A component supplier, Marmon-Herrington, offered, starting in the mid-1930’s, to convert Ford pickups to four-wheel drive. Many people took them up on that offer, and manufacturers took note. Dodge’s 1946 Power Wagon offered 4WD as a standard feature. Military personnel returning home from World War II had learned to love four wheel drive, and they welcomed it in their personal trucks. And men, it was clear, didn’t have to be in a line of work that required heavy hauling to want to drive a pickup.
As pickups continued to “find their way off the farm and into the suburban driveway,” The Illustrated History of the Pickup Truck tells me,” buyers began to demand more style and amenities.” So in 1955, a Chevy pickup lost its rear fenders, sporting, instead, sleek, smooth sides. Inside, its upholstery was wrought in two vivid colors, it had armrests, and sun visors shaded both the driver and the passengers–truck luxuries unheard of until then. Ford and Dodge jumped in to update their designs, and by 1960, pickup trucks all offered the same sleek styling.
International Harvester, I learn, was the first company, in 1957, to offer the crew cab. Their three door truck could carry six people with no problem. Soon Dodge added a crew cab to its line. At first, the expanded seating allowed crews to travel together back and forth from work sites, but families soon adopted the crew-cab truck as their vehicles of choice. By the late 1960’s, many manufacturers were building trucks with four doors, front and back seats, and all the bells and whistles a fancy car might offer.
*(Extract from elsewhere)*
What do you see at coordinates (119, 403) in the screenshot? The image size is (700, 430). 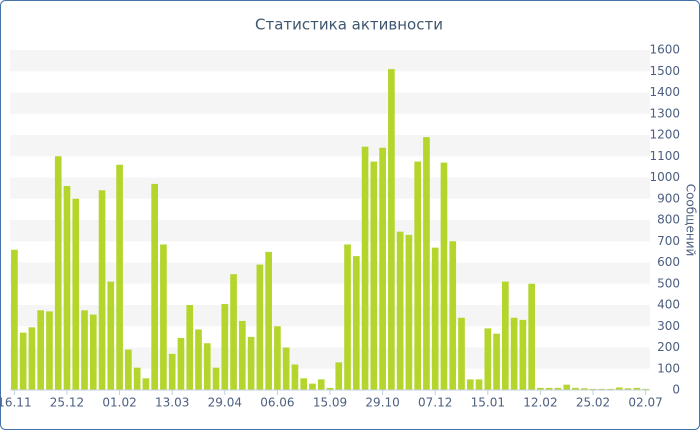 I see `x-tick-label: 01.02` at bounding box center [119, 403].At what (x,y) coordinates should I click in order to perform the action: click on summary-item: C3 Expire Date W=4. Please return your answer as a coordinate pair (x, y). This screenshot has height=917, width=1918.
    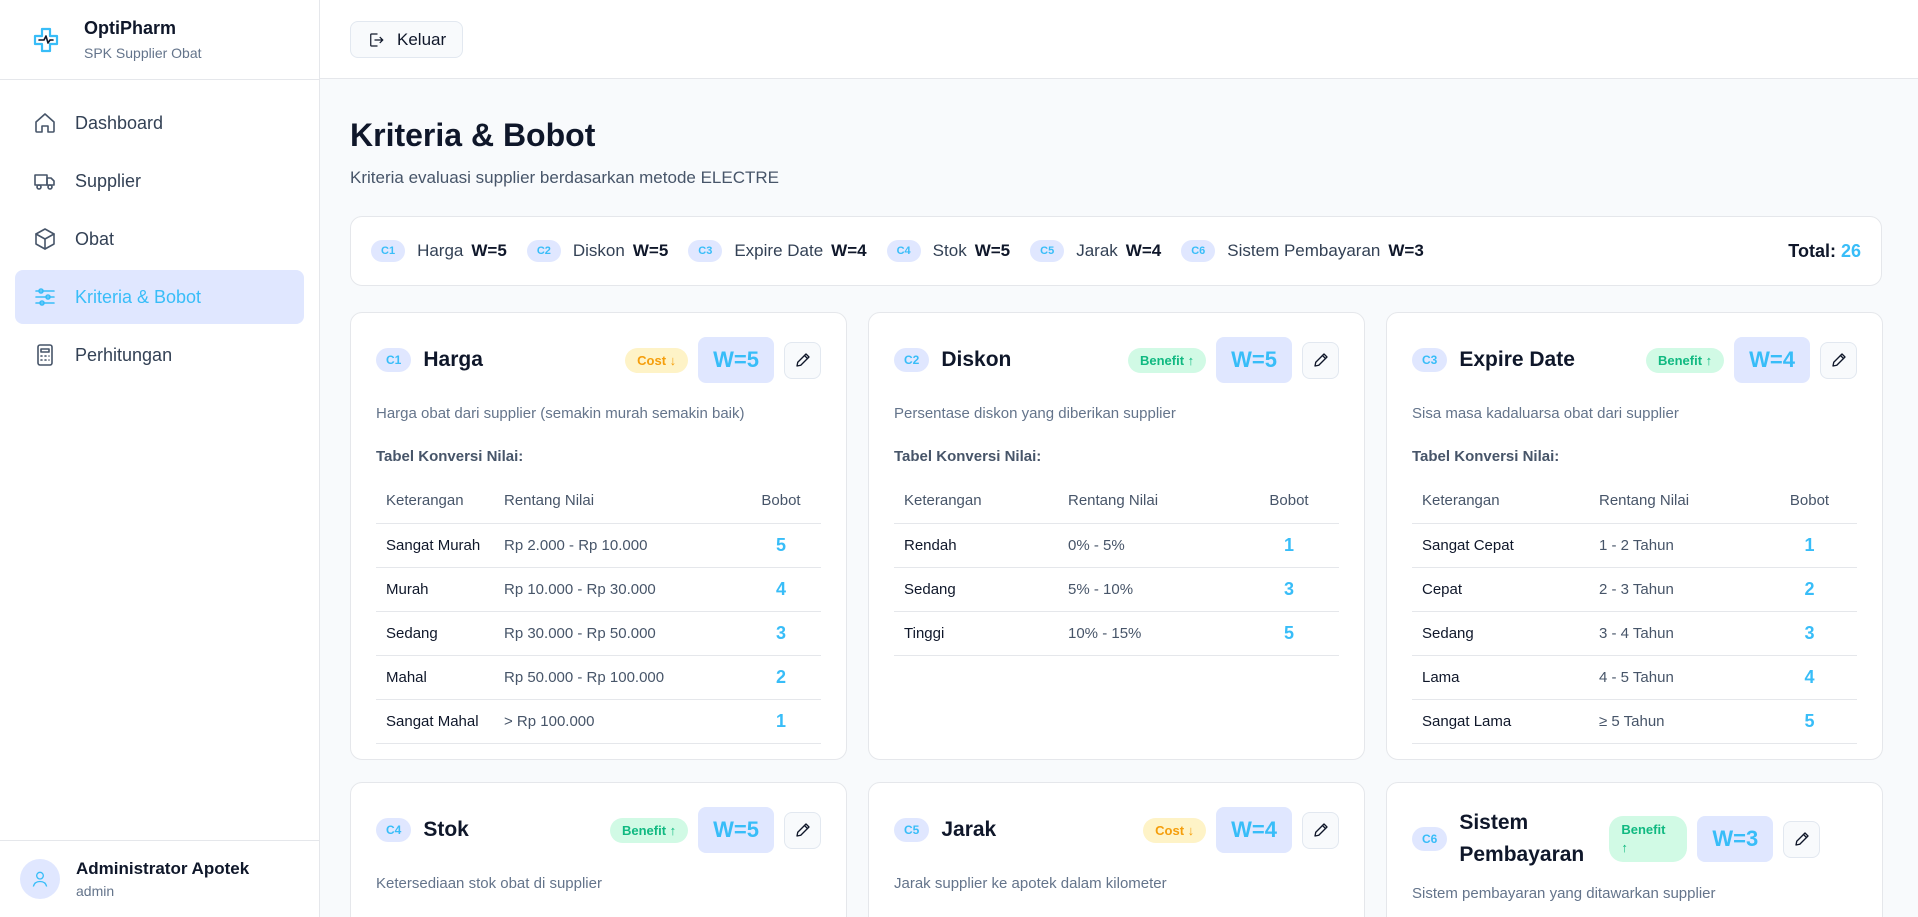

Big block engines were first installed for folks who wanted to haul trailers or campers; Silverado added the powerful engine to its regular line in 1990. Others quickly followed. As the manufacturers ramped up their engine capacities, they incorporated aerodynamic details, too, until, in 2004, the Dodge SRT-10 could easily travel at more than 150 miles per hour…and it could go from a dead stop to 60 mph in 4.9 seconds. (“When would you ever need to DO that?” I ask Mark. He looks at me pityingly, and he shakes his head.)
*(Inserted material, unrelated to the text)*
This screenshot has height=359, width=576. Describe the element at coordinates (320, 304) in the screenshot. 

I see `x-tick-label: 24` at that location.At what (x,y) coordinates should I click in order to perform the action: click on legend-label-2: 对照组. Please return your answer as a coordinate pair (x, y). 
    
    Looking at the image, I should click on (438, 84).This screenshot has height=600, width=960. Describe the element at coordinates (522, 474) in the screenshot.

I read about diesel engines in pickups, convertible pickups, and pickup-SUV mash-ups, which turned out to be fad rather than innovation; by 2013, that was over. I learn that the Ford F series has been the bestselling brand of pickup trucks since 1982…but that there are many other pickup trucks a man could learn to love.
“Do you know what it costs to fill the tank of a Chevy Silverado?” Mark chokes out. I do not know, but I can see this startling fact might make it easier to send that truck back to the rental car store.
So Mark navigates the end of the week in a little haze, the kind of fog that descends when one knows a well-loved friend, after a wonderful visit, must soon depart. He is trying to enjoy these last days of the truck, but the knowledge of separation flavors every ride.
I understand, I want to tell him: that vehicle is his reflection. But the Impala: well, that’s a good looking, efficient ride, a smart car to drive with a hint of luxury built in. Good-looking, efficient, smart–much like the man who drives it.
And maybe, if we start saving now, there could be a truck in his future, perhaps even a splurge to celebrate a smart, good-looking, efficient man’s retirement.
But I turn to see Mark, unguarded, staring out the bay window and sighing. And I hear Jim’s echoing sigh from the living room.
“A man’s passion for his truck is primal and unwavering,” I remember, and I clamp shut my mouth, putting a comforting hand on Mark’s shoulder, and I head off to rub the pork roast.